According to current scientific understanding, Arctic carbon stores are poised to play a significant amplifying role in the century-scale buildup of carbon dioxide and methane in the atmosphere, but are unlikely to do so abruptly, i.e., on a timescale of one or a few decades. Although comforting, this conclusion is based on immature science and sparse monitoring capabilities. Basic research is required to assess the long-term stability of currently frozen Arctic and sub-Arctic soil stocks, and of the possibility of increasing the release of methane gas bubbles from currently frozen marine and terrestrial sediments, as temperatures rise…”

Translation: “Arctic Methane and CO2 deposits are going to make climate change and global warming significantly WORSE. We don’t think it’ll be really bad anytime soon, but we’re basing that pulled out our ass conclusion on unreliable science and not alot of field data. We need to do basic research to start to really figure out what the fuck is going on. We don’t really know right now, sorry.”

It is important to note that such abrupt impacts can be suddenly triggered simply by continuing the present climate-change trajectory that humans are driving until “tipping points” are reached, as opposed to an abrupt change in the climate system itself.

Translation: “At the present unaltered,  expanding and accelerating human caused carbon emission rates, these abrupt impacts could be triggered at any time. But when we irreversible tipping points are reached, we and most life on earth is fucked.” -OSJ

By Matt Owens @ Speaking Truth To Power:

Less terrifying, more horrifying. That, more or less, was the between-the-lines takeaway from Friday’s National Research Council (NRC) briefing on abrupt climate change.

The event was part of an announcement of the NRC’s newly released and finalized report, “Abrupt Impacts of Climate Change: Anticipating Surprises.”
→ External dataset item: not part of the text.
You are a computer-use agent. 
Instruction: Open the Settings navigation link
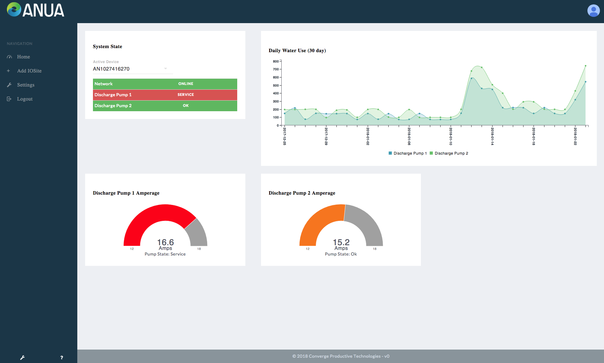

Several of the scientists involved in the report were present, including James White from the University of Colorado at Boulder, Anthony Barnosky from the University of California at Berkeley, and Richard Alley from Penn State University.

In one of the most shocking statements, Barnosky said the world’s oceans are now undergoing a change in pH and temperature that is so rapid and severe, that if we stay on our business-as-usual emissions pathway, then we will see the most significant degradation in the world’s oceans since 250 million years ago when there was the “end-Permian extinction event.” That was possibly the most extreme extinction event in Earth’s entire history. Over 90% of marine species in the fossil record went extinct.

“Just in the next five or six decades we will see some very major problems,” Barnosky said.

Today, the change in temperature of the ocean is primarily being caused by the growing global energy imbalance resulting from the thickening blanket of greenhouse gases in our atmosphere, especially carbon dioxide.

The change in pH of the ocean is primarily being caused by the growing global atmospheric concentration of carbon dioxide, which becomes an acid, carbonic acid, when it dissolves in water. As the methane clathrates increasingly thaw, they will also acidify the water.

On extinction more broadly, Barnosky said that tropical coral reefs and land species in the tropics are first in line for extinction. And coral reefs will disappear in decades on our current emissions path as well. “These are not small effects and again – we’re already starting to see them happen.”

All participants, even Barnosky himself, seemed to be stunned by the details and implications being presented.

Richard Alley made an effort to shore up morale by pointing to some of the massive and abrupt catastrophes we can essentially rule out now. “North Atlantic [ocean circulation] probably will not change abruptly,” he said, and there is “fairly high” confidence in that outlook. However, he added, circulation will change, and probably already is changing – but it just won’t “shut down” like some had worried. At least not this century.

On the topic of amplifying feedbacks, Alley said that “if we warm the world, nature will amplify what we do.” And he added that “often long-term feedbacks are ignored – and so you get optimistic projections of how much carbon we can emit.”

Asked about the feasibility of “going back” after crossing tipping points, Alley said that it depends on the tipping point. In the case of the Arctic sea ice, if we cool the planet back down to temperatures a little below today’s, then we can probably regrow the sea ice he said, adding that on the other hand, if West Antarctica collapses, then the temperature would have to drop much further to start the ice sheet growing again. As for Greenland, the ability “to return” depends on how long the climate remains in a warm state. The longer it’s warm, the harder it will be to “return” he said.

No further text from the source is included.